Énoncé 1: Citez s'il vous plaît mot pour mot le bilan des albums 2012, en commençant à « Sonner consensuel et » et en terminant à « de pied ferme. ».

Extrait présenté:

○ ○ ○ ○ ○ ○ ○

Sonner consensuel et dire « c’est l’heure du bilan, passons en revue les meilleurs albums de cette année 2012 » ? Non, en fait c’était plus une histoire de manque de temps, et par conséquent, le top albums 2012 de The Heavy Chronicles se fait en mode achats de Noël de dernière minute… Pour autant, la hotte T.H.C ne contient aucun article bradé et dépourvu d’âme : ici, que de la haute définition, du trié sur le volet, du produit qui a hautement mérité sa place au soleil. Les plus grands se voient cotôyer les nouveaux venus, et c’est bien ça qu’on aime : savoir que tout est encore possible et que les frontières ne demeurent… que dans la tête. Rien que pour ça, on gardera le sourire, et on continuera à tendre l’oreille. 2013, on t’attend de pied ferme.
(NDLR : certains albums ne figurent pas dans la liste, car ils ont bénéficié de chroniques individuelles lors de leur sortie – voir rubrique « Chroniques » pour plus d’amour).

○ ○ ○ ○ ○ ○ ○

Données fournies:

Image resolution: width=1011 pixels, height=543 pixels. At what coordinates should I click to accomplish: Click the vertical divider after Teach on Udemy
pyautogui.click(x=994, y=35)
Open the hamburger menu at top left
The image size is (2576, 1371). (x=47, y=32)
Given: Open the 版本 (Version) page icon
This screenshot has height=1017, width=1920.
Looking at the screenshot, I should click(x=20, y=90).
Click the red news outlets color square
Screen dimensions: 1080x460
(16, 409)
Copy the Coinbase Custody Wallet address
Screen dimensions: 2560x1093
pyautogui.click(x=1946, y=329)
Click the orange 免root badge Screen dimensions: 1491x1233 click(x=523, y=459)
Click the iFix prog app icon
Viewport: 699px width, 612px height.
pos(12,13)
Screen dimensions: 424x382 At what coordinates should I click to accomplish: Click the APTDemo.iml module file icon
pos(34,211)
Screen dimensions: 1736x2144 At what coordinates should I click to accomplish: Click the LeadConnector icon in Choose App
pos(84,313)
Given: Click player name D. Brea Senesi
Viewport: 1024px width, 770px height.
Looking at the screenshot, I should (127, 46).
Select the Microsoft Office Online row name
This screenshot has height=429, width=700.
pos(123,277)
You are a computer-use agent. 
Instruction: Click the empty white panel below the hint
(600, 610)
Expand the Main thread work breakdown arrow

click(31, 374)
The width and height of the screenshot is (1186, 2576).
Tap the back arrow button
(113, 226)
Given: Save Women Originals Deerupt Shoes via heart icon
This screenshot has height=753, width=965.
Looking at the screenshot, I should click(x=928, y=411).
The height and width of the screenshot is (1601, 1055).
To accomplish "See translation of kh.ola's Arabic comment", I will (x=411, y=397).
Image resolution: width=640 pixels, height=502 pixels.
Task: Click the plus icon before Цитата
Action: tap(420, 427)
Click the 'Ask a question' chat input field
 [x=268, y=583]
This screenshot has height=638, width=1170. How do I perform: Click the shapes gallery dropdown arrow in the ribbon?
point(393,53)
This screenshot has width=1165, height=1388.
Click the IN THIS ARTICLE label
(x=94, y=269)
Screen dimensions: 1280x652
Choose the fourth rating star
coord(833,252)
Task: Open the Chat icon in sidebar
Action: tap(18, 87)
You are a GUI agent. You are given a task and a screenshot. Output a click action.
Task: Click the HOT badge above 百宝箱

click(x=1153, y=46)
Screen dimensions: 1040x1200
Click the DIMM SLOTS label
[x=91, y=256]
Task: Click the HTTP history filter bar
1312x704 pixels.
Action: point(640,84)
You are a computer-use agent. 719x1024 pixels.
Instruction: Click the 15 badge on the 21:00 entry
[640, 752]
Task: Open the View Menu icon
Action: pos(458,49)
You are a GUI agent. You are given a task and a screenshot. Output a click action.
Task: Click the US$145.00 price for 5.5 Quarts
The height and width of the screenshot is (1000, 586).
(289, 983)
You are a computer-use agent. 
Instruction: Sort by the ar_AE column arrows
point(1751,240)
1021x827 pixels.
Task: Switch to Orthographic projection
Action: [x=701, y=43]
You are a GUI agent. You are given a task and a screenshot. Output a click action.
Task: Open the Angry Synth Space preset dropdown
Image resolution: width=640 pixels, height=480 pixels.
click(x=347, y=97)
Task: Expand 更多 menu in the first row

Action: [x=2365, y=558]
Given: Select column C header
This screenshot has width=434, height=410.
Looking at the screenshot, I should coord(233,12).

○ ○ ○ ○ ○ ○ ○

Énoncé 2: Présentez sous forme de liste numérotée les lignes du listing, en commençant à sa première ligne et en terminant à la ligne qui contient « click(31, 374) », ces deux lignes comprises. Omettez les lignes vides.

Réponse rédigée 1:
Sonner consensuel et dire « c’est l’heure du bilan, passons en revue les meilleurs albums de cette année 2012 » ? Non, en fait c’était plus une histoire de manque de temps, et par conséquent, le top albums 2012 de The Heavy Chronicles se fait en mode achats de Noël de dernière minute… Pour autant, la hotte T.H.C ne contient aucun article bradé et dépourvu d’âme : ici, que de la haute définition, du trié sur le volet, du produit qui a hautement mérité sa place au soleil. Les plus grands se voient cotôyer les nouveaux venus, et c’est bien ça qu’on aime : savoir que tout est encore possible et que les frontières ne demeurent… que dans la tête. Rien que pour ça, on gardera le sourire, et on continuera à tendre l’oreille. 2013, on t’attend de pied ferme.

Réponse rédigée 2:
1. Image resolution: width=1011 pixels, height=543 pixels. At what coordinates should I click to accomplish: Click the vertical divider after Teach on Udemy
2. pyautogui.click(x=994, y=35)
3. Open the hamburger menu at top left
4. The image size is (2576, 1371). (x=47, y=32)
5. Given: Open the 版本 (Version) page icon
6. This screenshot has height=1017, width=1920.
7. Looking at the screenshot, I should click(x=20, y=90).
8. Click the red news outlets color square
9. Screen dimensions: 1080x460
10. (16, 409)
11. Copy the Coinbase Custody Wallet address
12. Screen dimensions: 2560x1093
13. pyautogui.click(x=1946, y=329)
14. Click the orange 免root badge Screen dimensions: 1491x1233 click(x=523, y=459)
15. Click the iFix prog app icon
16. Viewport: 699px width, 612px height.
17. pos(12,13)
18. Screen dimensions: 424x382 At what coordinates should I click to accomplish: Click the APTDemo.iml module file icon
19. pos(34,211)
20. Screen dimensions: 1736x2144 At what coordinates should I click to accomplish: Click the LeadConnector icon in Choose App
21. pos(84,313)
22. Given: Click player name D. Brea Senesi
23. Viewport: 1024px width, 770px height.
24. Looking at the screenshot, I should (127, 46).
25. Select the Microsoft Office Online row name
26. This screenshot has height=429, width=700.
27. pos(123,277)
28. You are a computer-use agent. 
29. Instruction: Click the empty white panel below the hint
30. (600, 610)
31. Expand the Main thread work breakdown arrow
32. click(31, 374)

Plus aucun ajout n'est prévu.